Una reforma que se vendió bajo la bandera de la austeridad hoy debe salir a explicar el tamaño de sus equipos. El 13 de julio, la Suprema Corte emitió una tarjeta informativa para aclarar que el personal de sus ponencias no son simples «asesores», sino cuadros técnicos especializados. La aclaración es razonable; lo revelador es que haya sido necesaria. Cuando un tribunal constitucional debe defender públicamente cómo se integra, el foco ya no está en lo que resuelve, sino en cómo se percibe.
Ese es el saldo de la reforma de 2025: mucha discusión sobre forma, estructura y cifras; poca certeza sobre resultados.

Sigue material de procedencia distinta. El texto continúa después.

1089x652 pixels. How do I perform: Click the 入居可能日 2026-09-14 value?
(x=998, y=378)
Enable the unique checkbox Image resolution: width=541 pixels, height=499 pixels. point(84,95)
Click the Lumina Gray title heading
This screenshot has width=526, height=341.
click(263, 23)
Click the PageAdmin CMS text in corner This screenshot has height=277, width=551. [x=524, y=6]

Entre septiembre y febrero, el Máximo Tribunal dictó 470 sentencias menos que en el mismo periodo previo, y en 2026 ya se propone revivir, bajo el nombre de «secciones», las Salas que apenas había eliminado. Reorganizar no es mejorar: a veces es rectificar sobre la marcha.

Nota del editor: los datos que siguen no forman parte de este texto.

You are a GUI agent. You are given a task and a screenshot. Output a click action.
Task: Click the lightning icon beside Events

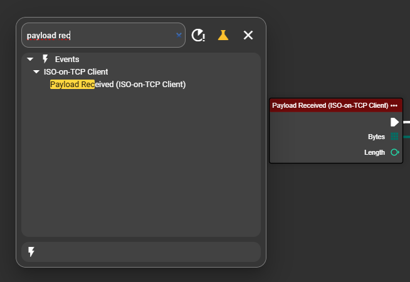coord(45,59)
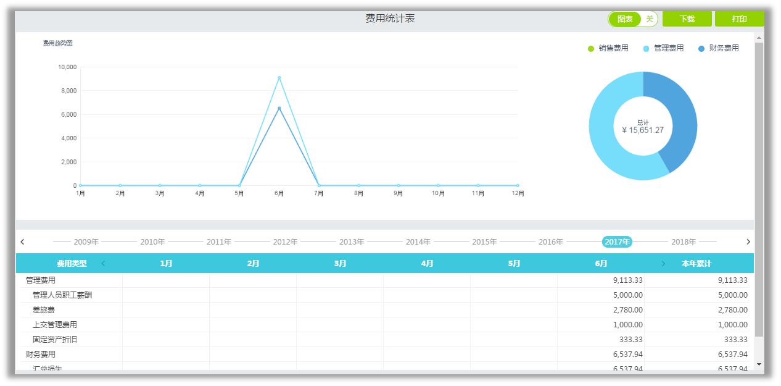The width and height of the screenshot is (781, 386).
Task: Click the 下载 download button
Action: 687,19
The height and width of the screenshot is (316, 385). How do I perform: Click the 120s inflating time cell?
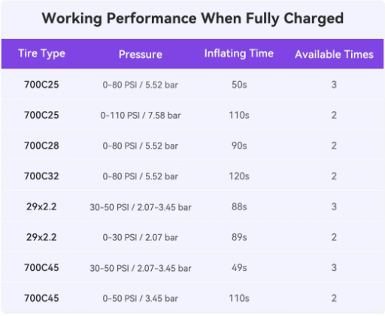(x=239, y=176)
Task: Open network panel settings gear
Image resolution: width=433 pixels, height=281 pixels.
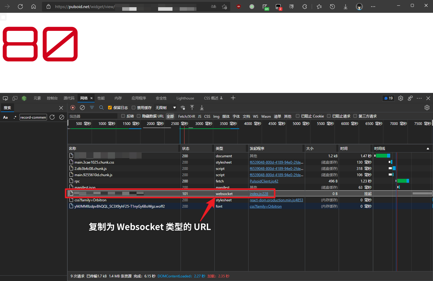Action: click(427, 108)
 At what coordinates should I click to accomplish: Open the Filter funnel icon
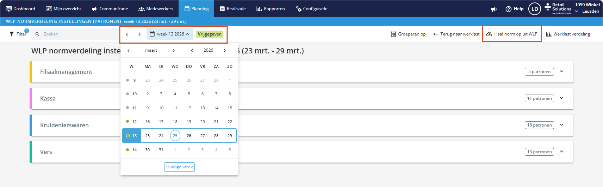pos(12,34)
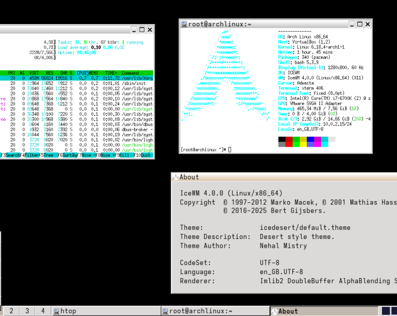Switch to workspace 4 in taskbar
Screen dimensions: 397x316
[42, 311]
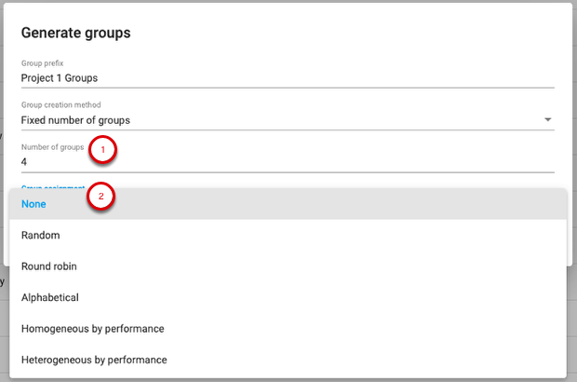Click the Group prefix label
The image size is (577, 382).
42,63
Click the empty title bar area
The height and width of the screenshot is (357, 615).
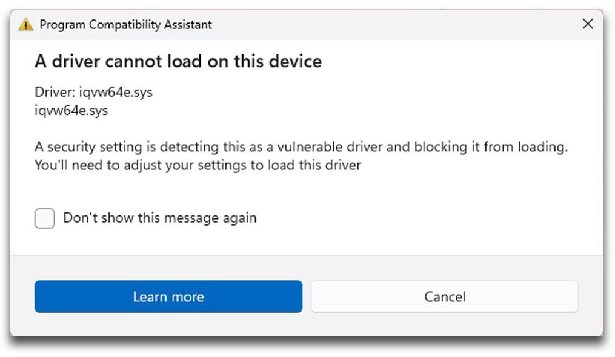pos(394,25)
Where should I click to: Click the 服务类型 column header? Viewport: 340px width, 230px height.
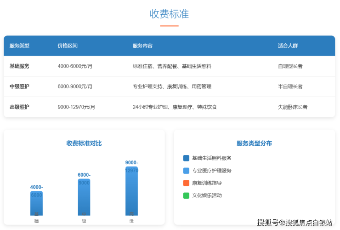(19, 46)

La justicia constitucional no se legitima con comunicados ni con debates sobre plantillas. Se legitima con estabilidad, rigor técnico y decisiones sólidas. Mientras la Corte administre la percepción de la reforma en lugar de consolidar su función, cada aclaración confirmará lo mismo: la transformación de 2025 aún busca cómo probar que lo fue.